To examine whether, besides the differences in quantity of pleasures, there is a difference in the quality or nature of pleasures, Socrates pursues a new avenue. His presumption is that the philosopher's pleasure is true, while the others' partake of apparent pleasures. Socrates supports himself by demonstrating that the pleasures enjoyed by the passionate man and the acquisitive man are by necessity bound to pain‹they are impermanent. Whereas the philosopher's pleasure, knowledge, aspires for the immutable and is beyond pleasure and pain both. Almost comically then, through a series of questionable calculations, Socrates deduces that the philosopher lives a life 729 times more pleasurable than the tyrant.

The final contention in the book, whether the unjust man who is perceived in public as just enjoys more pleasure than the just man perceived as unjust, demands a figure for the ideal soul. It is composed of three unequal parts, the largest of which is the Chimera (or of dual nature), then lion, and finally the man, joined together in one beast that on the outside, Socrates says, resembles a normal man. He who allows the beast to rule is the unjust man; and he how gives the man sovereignty, just. Now Socrates injects these men into a community.

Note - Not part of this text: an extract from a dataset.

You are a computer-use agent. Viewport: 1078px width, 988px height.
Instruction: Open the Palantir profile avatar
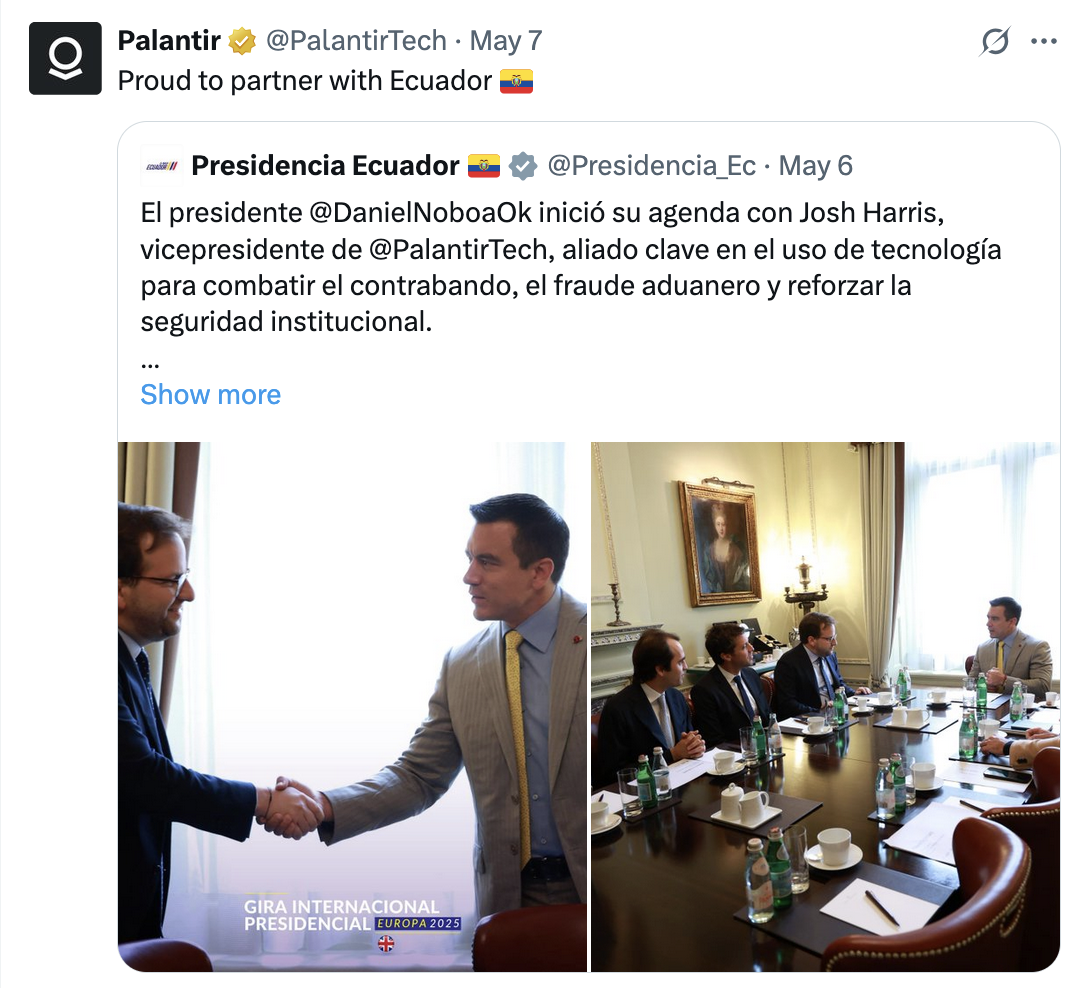65,58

What we are given to see is that the man ruled by the beast, although he may enjoy a good reputation for some time, inexorably degenerates and makes a serious error, betraying the beast behind the man. On the other hand the just man looks to the city within and of which he is ruler and comport himself accordingly, regardless of whether his city matches the State in which he lives.

Analysis: Book IX

The tyrant is the injustice incarnate. Although the tyrant appears to have unlimited freedom, ultimately, he is ruled by his appetites and is a slave to them. He is the "beast" of human nature, as Plato terms it, and the very worst kind of man. Further he is miserable, because he will never have peace; he must live in constant fear. The morals he puts into practice in order to gain power will inevitably be used to depose him. He must be overthrown by his subjects or his offspring (if he does not destroy them first) just as he overthrew his own father.

Because of his insatiable lusting, the tyrant is condemned to the public life that in turn makes a slave of him. He needs money and resources far beyond his own means to indulge his appetites; thus he enters public life. But his subjects understandably come to hate him, and the tyrant must constantly exploit without letting on that he is exploiting, or kill.

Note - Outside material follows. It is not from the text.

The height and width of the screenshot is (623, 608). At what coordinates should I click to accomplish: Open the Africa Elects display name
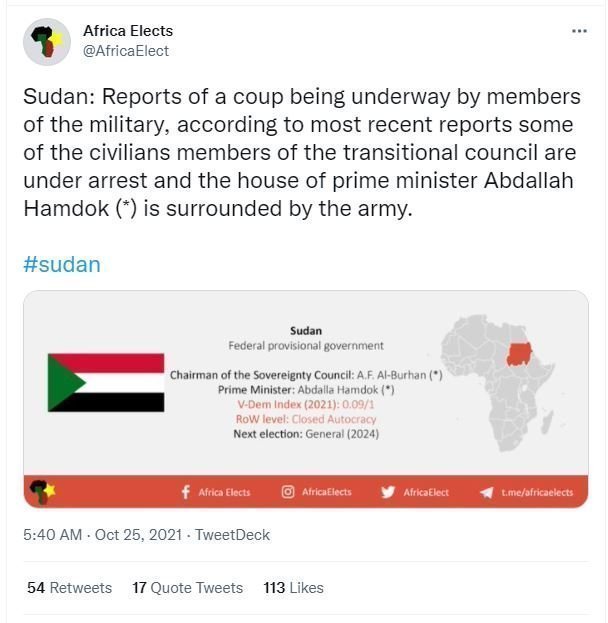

A judgment as to the nature of the pleasures each type of man, born of the three components of the soul: reason, affect, appetite, is the logical next step in the philosopher's overarching argument. We remember that he has been after proof of the superiority of justice to injustice from the beginning. Adjudicating on the premise that depth and breadth of experience is pleasure, the philosopher is declared victor‹he has what the others have and more.

Plato argues that pleasure and pain, since they are correlative and disunified, are only the manifestations of an alternative, transcendent state, which he dubs rest. Although there are pleasures that are good in themselves, smell is Plato's example, most pleasure, especially violent ones, cause or escape from pain. Likewise many pains can be considered as the absence of pleasure, e.g. desire. The rest state, however, is immutable, the eternal present, and is achieved through the acquisition of wisdom only, not honor or wealth as per the others. Rest is similar to the Buddhist doctrine of not-desiring; when one desires nothing, there is no pain.

The figure of the ideal soul is simply another form of illustration employed by Plato, in the same vein as a parable. The unjust man, who indulges his beastly inner nature, cannot keep up appearances forever: his peers must eventually know his faults and condemn him. The man guided by wisdom lives pleasantly in a State of the mind‹in fact, a divine State, in harmony with the Ideal, and irrespective of any State found on earth. He enjoys an inner peace unattainable by another path.